▶ WORK TO COMPLETE: In the listing, change "stack trace line" to "stack trace entry" in the lines from the one containing "Viewport: 588px width, 481px height." through the end of the listing, inclusive. Reproduce only those lines, leave everything else unchanged, and omit the pictures.

▶ GIVEN INFORMATION:
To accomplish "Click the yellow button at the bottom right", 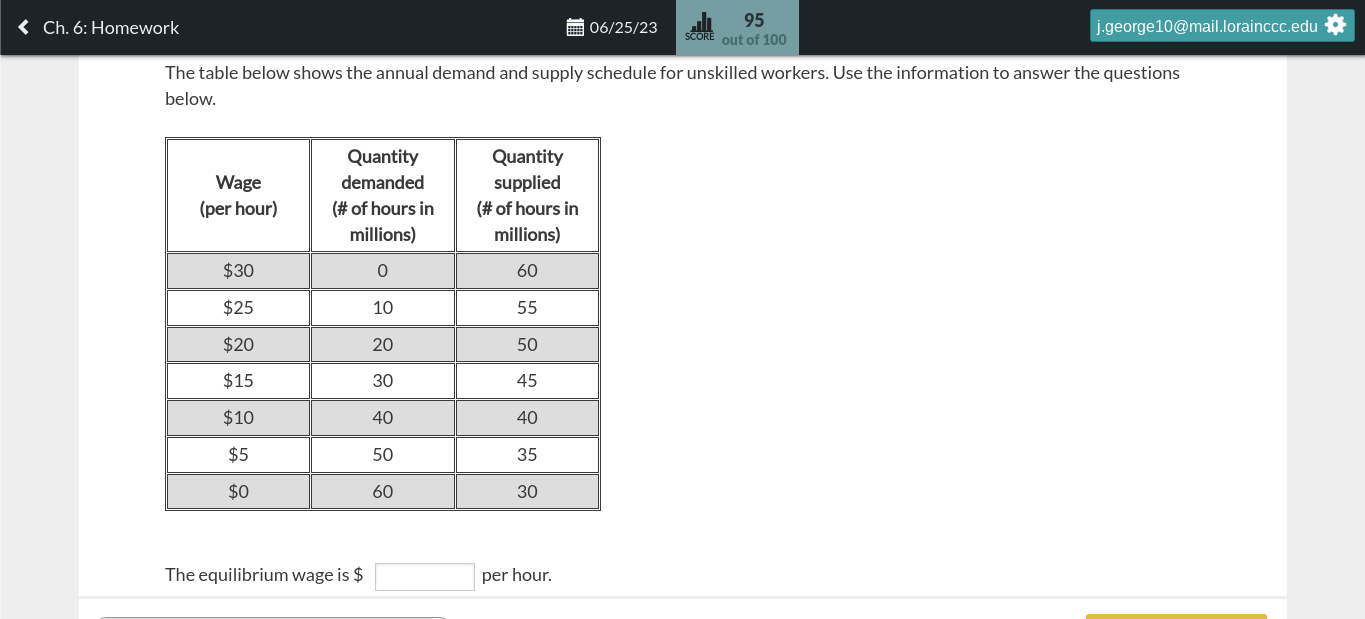I will click(1176, 615).
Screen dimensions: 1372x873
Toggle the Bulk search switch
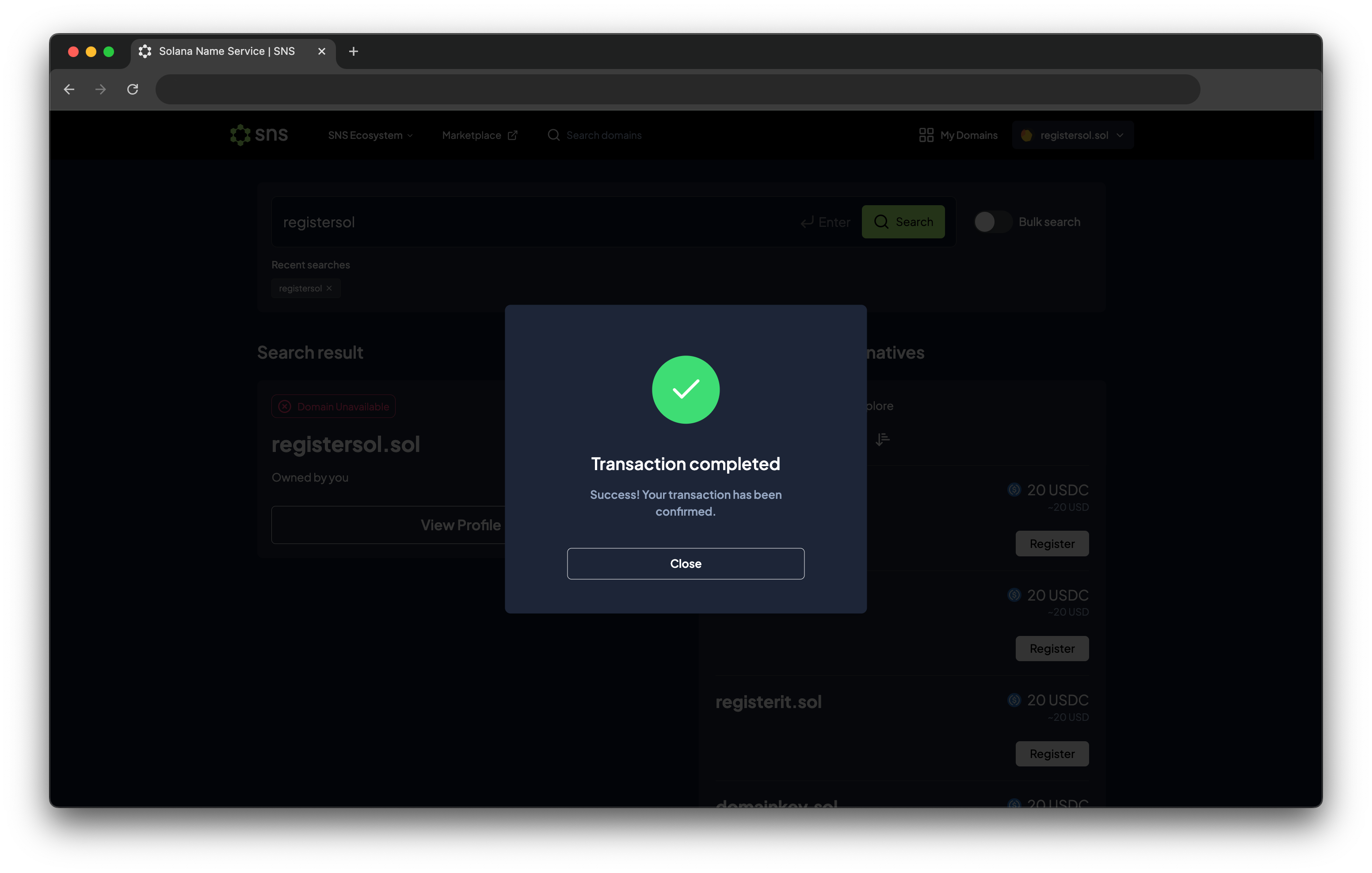[992, 222]
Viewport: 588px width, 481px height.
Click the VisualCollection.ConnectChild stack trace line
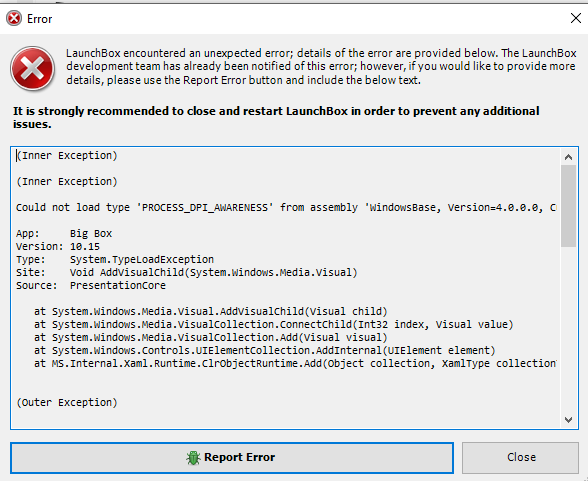point(273,325)
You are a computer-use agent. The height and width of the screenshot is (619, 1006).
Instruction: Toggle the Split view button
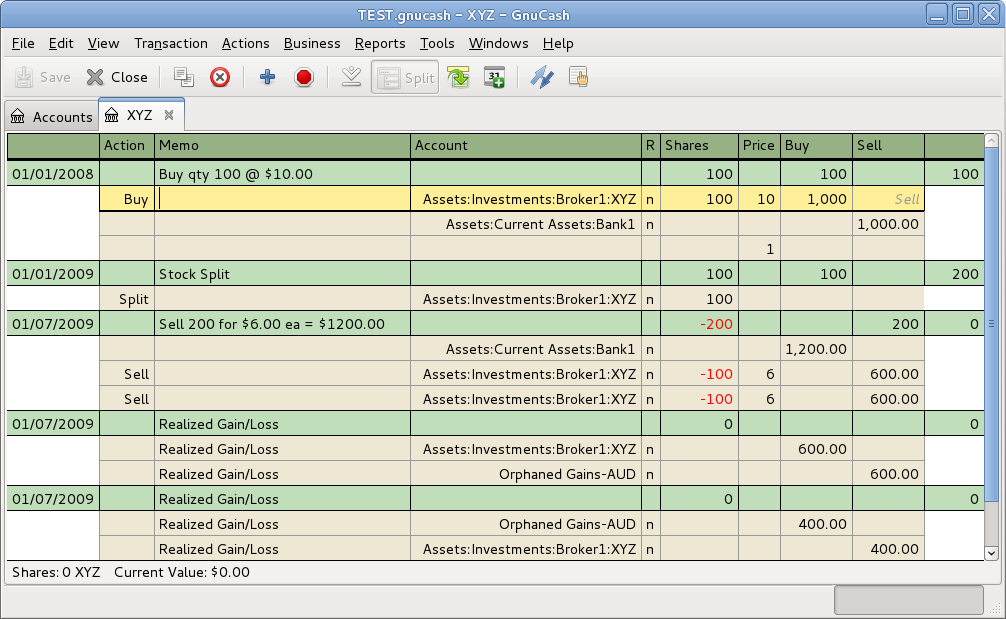pos(405,77)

▶ ANSWER TO THIS PROBLEM:
Viewport: 588px width, 481px height.
Click the VisualCollection.ConnectChild stack trace entry
point(273,325)
You are a computer-use agent. The height and width of the screenshot is (619, 1006).
Instruction: Toggle the Split view button
pos(405,77)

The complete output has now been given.